For the data below, give again exactly the lines from the one containing "Image resolution: width=314" through the one containing "The image size is (151, 327).", both ends included, and no others.

Dataset records:
((

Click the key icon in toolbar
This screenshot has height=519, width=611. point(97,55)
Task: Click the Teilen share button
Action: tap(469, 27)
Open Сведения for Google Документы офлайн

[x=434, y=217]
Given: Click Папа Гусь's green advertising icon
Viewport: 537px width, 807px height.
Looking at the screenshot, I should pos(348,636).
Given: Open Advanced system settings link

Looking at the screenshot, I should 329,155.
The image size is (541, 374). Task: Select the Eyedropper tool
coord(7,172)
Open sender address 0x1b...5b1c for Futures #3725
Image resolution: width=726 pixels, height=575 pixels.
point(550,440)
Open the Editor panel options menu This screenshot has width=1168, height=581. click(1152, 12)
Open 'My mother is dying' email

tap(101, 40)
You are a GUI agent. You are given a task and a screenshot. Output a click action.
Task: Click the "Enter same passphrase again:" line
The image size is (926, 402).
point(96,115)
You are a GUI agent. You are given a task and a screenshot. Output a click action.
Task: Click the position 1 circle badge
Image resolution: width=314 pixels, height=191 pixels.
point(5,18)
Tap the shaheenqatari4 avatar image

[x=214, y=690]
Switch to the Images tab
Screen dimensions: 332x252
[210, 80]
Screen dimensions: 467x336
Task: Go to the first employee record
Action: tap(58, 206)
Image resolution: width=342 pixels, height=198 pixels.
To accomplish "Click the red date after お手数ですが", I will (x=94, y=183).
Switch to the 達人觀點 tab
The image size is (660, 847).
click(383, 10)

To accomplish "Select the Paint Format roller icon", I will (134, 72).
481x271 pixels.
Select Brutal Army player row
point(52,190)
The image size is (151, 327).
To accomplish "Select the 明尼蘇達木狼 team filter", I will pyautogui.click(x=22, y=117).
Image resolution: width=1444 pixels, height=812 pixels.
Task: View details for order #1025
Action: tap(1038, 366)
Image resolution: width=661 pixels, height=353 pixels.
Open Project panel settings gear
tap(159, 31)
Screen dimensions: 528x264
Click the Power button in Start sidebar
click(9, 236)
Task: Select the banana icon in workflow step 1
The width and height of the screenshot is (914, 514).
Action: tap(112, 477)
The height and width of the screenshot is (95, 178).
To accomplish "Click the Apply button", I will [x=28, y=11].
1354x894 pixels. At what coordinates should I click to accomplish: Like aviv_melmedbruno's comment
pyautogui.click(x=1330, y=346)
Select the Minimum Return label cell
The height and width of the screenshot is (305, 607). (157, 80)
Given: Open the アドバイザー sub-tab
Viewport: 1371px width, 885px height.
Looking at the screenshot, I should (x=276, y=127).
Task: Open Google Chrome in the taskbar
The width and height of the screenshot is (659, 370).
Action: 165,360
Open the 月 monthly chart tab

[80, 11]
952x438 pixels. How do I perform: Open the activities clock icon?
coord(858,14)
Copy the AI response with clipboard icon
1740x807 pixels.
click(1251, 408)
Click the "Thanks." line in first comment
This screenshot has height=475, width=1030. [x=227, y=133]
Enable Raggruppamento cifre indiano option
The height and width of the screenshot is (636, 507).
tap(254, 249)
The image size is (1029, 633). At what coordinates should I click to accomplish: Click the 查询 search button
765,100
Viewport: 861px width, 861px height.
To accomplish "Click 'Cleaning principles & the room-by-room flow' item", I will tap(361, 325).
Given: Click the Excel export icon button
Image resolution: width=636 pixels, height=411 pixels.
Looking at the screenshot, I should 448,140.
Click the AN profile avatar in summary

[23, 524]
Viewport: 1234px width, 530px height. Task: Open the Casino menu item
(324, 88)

))

Response area:
Image resolution: width=314 pixels, height=191 pixels.
point(5,18)
Tap the shaheenqatari4 avatar image

[x=214, y=690]
Switch to the Images tab
Screen dimensions: 332x252
[210, 80]
Screen dimensions: 467x336
Task: Go to the first employee record
Action: tap(58, 206)
Image resolution: width=342 pixels, height=198 pixels.
To accomplish "Click the red date after お手数ですが", I will (x=94, y=183).
Switch to the 達人觀點 tab
The image size is (660, 847).
click(383, 10)

To accomplish "Select the Paint Format roller icon", I will (134, 72).
481x271 pixels.
Select Brutal Army player row
point(52,190)
The image size is (151, 327).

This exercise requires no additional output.